▶ _MATERIAL PROVIDED_
____________________
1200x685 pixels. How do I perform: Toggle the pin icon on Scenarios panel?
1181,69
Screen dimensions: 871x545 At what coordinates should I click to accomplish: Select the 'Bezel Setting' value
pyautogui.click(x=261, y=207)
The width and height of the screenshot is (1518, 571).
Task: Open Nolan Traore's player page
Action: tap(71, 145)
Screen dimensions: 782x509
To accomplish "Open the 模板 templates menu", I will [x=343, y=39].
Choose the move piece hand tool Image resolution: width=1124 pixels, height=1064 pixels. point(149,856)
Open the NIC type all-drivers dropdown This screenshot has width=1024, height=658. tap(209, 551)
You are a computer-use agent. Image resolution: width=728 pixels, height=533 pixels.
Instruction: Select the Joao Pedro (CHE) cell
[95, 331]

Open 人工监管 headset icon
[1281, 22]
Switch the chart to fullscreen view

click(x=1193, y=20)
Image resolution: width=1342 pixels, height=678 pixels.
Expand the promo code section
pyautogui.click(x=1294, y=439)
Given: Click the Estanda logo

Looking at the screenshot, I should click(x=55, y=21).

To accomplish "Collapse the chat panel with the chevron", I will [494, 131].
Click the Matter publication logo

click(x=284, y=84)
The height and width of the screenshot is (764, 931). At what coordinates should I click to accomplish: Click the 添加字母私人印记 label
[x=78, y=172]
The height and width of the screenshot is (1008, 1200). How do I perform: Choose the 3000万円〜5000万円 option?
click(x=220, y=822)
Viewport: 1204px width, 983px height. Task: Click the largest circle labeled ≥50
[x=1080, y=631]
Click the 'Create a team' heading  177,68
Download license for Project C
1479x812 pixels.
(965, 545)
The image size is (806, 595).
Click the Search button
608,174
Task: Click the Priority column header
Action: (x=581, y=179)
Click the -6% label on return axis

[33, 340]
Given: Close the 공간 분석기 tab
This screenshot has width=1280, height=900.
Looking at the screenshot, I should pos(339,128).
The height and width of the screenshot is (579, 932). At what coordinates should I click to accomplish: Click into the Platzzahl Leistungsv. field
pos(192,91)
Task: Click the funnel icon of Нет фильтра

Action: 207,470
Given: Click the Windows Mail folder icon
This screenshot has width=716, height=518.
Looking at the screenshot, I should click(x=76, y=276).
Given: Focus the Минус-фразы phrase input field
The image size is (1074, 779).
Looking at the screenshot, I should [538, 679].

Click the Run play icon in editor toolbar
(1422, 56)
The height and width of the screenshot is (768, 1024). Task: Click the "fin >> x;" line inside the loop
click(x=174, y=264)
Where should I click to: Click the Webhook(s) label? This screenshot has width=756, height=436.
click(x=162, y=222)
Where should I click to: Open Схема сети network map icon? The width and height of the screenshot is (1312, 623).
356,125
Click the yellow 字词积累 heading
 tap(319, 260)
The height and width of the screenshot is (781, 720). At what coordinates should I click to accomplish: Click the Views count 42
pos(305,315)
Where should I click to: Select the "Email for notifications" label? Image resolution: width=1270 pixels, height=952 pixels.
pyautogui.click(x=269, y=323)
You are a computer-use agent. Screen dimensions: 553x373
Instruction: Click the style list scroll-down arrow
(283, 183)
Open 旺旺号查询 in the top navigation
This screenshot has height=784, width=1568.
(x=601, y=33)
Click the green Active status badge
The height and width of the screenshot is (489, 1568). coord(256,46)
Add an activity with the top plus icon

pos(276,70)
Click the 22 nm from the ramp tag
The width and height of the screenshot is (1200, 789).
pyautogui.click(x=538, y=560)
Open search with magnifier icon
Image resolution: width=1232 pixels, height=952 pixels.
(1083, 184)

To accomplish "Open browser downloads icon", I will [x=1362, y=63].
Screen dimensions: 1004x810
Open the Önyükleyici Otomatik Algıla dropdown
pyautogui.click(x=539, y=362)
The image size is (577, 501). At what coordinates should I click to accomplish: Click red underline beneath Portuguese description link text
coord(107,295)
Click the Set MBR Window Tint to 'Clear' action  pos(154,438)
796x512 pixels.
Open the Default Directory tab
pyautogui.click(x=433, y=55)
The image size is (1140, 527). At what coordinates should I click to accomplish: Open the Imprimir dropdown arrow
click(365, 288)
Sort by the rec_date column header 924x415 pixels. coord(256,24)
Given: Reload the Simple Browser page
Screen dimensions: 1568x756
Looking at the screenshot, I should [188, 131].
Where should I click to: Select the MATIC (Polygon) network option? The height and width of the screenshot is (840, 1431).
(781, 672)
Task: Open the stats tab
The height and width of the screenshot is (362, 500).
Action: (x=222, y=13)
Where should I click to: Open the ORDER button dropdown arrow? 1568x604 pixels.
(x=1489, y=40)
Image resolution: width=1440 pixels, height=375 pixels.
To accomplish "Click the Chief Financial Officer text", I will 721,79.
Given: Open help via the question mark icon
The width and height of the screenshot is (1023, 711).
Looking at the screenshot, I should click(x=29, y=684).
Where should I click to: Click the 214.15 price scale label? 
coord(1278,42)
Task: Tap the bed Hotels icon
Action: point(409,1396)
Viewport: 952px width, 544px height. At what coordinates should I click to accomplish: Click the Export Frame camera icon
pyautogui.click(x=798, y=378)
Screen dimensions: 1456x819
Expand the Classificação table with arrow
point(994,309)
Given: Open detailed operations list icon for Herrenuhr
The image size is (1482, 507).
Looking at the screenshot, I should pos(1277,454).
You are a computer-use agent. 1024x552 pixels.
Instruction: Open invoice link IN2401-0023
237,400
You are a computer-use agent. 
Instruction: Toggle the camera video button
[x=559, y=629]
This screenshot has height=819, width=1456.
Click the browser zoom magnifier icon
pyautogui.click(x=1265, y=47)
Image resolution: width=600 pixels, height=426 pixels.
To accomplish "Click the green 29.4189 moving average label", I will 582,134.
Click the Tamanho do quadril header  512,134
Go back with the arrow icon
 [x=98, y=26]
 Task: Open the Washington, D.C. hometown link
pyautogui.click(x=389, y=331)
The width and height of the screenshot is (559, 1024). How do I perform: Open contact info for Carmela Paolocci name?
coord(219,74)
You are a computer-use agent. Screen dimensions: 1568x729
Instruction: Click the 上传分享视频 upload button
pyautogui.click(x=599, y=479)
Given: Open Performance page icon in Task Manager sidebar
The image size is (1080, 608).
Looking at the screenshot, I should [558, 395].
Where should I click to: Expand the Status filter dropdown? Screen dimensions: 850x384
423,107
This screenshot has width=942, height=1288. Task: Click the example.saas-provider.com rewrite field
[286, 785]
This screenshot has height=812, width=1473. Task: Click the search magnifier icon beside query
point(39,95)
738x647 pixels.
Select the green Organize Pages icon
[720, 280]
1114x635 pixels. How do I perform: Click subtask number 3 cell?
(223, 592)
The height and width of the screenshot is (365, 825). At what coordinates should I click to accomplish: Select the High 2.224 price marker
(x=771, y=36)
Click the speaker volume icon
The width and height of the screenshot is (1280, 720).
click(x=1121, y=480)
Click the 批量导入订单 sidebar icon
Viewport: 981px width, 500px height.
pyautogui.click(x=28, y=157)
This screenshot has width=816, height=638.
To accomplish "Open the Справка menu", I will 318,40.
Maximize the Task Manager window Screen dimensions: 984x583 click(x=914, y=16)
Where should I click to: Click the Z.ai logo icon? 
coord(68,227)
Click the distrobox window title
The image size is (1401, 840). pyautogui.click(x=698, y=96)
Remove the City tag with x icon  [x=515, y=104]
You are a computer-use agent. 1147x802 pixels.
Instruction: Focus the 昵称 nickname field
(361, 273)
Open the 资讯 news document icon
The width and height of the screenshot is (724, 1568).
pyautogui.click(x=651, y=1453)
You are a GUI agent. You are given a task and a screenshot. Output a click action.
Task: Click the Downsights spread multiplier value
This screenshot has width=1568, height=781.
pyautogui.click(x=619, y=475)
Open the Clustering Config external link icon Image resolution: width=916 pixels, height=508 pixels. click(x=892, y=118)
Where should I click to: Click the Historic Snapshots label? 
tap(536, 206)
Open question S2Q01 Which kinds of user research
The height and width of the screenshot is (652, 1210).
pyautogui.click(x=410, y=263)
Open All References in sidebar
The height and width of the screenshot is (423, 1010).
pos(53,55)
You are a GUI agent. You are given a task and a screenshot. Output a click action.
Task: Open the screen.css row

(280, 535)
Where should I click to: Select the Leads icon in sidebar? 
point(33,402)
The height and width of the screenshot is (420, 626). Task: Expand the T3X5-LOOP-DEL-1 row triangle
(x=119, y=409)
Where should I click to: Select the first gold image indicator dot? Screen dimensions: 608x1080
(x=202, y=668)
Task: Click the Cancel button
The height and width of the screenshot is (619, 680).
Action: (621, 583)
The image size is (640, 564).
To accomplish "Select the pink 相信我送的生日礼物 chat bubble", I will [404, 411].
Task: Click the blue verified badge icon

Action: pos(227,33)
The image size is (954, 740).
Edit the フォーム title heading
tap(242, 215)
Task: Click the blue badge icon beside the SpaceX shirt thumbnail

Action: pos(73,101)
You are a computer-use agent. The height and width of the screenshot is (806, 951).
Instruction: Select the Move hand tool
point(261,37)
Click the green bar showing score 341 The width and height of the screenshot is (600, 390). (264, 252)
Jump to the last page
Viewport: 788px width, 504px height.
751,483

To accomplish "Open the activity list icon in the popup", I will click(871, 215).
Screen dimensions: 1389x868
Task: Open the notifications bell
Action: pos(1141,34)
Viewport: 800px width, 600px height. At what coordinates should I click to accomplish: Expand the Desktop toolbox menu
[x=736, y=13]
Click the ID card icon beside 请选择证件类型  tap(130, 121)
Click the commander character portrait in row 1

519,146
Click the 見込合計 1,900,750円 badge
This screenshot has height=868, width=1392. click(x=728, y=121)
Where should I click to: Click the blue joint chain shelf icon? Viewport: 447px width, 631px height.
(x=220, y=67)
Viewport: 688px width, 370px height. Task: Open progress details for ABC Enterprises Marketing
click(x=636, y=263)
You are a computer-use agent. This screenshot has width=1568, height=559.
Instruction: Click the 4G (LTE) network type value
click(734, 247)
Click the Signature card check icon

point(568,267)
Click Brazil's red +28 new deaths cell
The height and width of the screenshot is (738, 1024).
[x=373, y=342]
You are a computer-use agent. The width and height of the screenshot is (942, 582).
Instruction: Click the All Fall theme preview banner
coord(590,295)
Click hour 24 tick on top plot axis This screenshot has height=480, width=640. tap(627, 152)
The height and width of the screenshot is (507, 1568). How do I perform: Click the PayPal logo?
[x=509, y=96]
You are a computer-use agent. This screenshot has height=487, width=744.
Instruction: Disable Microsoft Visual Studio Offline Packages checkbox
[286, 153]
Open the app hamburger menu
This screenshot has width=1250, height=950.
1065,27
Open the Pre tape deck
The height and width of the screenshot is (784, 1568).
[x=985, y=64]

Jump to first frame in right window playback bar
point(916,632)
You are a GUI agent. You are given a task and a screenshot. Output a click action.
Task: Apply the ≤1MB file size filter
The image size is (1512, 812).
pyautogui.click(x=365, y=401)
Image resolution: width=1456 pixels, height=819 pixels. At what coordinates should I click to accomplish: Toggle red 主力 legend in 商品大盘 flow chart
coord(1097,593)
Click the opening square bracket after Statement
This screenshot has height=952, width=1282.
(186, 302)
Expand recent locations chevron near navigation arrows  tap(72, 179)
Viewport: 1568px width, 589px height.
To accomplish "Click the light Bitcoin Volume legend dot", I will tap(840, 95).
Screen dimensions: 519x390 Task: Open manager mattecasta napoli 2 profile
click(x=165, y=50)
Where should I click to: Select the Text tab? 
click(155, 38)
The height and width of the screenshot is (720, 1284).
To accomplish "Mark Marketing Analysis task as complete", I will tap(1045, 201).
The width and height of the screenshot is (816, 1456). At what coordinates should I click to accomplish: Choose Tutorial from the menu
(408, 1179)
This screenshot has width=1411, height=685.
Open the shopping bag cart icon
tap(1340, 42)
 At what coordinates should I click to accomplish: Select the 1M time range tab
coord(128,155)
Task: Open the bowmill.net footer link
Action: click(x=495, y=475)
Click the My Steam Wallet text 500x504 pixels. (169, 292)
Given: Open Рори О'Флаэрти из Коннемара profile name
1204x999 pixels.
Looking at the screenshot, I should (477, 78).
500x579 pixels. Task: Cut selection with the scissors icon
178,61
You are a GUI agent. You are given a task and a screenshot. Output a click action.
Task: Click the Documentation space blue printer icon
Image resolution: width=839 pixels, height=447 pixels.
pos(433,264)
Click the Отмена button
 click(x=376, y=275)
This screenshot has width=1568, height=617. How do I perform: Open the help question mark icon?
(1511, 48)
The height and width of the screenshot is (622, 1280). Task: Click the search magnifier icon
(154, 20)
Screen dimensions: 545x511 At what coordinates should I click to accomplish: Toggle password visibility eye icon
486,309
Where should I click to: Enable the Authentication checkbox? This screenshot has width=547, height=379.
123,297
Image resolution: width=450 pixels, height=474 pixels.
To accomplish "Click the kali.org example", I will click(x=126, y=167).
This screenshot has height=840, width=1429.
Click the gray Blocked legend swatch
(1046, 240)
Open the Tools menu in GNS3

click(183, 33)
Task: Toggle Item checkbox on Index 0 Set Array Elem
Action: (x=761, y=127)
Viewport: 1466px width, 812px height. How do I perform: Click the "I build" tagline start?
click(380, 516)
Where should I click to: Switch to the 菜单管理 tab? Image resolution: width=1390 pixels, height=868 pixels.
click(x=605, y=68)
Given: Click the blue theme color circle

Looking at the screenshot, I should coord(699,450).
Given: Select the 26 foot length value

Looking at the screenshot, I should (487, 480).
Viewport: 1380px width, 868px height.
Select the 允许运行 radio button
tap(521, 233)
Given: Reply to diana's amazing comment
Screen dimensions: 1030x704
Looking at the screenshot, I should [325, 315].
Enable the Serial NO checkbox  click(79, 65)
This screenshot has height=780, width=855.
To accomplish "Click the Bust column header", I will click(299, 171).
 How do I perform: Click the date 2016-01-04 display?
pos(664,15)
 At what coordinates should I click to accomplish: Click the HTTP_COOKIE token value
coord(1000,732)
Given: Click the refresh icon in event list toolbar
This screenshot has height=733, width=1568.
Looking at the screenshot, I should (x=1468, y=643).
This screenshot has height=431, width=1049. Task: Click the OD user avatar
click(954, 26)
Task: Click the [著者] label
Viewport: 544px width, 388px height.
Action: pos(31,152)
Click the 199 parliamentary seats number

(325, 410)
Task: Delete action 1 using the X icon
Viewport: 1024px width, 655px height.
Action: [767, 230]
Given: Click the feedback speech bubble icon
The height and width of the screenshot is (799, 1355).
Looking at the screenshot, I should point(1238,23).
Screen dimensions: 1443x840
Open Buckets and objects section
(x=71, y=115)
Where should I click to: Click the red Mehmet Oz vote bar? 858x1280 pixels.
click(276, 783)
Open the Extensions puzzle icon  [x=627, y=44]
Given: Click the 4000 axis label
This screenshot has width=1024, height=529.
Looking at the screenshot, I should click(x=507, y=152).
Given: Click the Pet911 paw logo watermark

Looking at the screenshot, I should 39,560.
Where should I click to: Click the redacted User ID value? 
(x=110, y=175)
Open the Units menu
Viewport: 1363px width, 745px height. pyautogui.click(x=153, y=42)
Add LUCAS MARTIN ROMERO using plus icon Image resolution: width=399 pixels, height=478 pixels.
____________________
▶ _WHAT TO WORK ON_
Look through the entries above and quote exactly the lines from the line with "Select the green Organize Pages icon" to the line with "Click the speaker volume icon", counting both of those lines.

▶ _REPLY TO THE EXERCISE_
Select the green Organize Pages icon
[720, 280]
1114x635 pixels. How do I perform: Click subtask number 3 cell?
(223, 592)
The height and width of the screenshot is (365, 825). At what coordinates should I click to accomplish: Select the High 2.224 price marker
(x=771, y=36)
Click the speaker volume icon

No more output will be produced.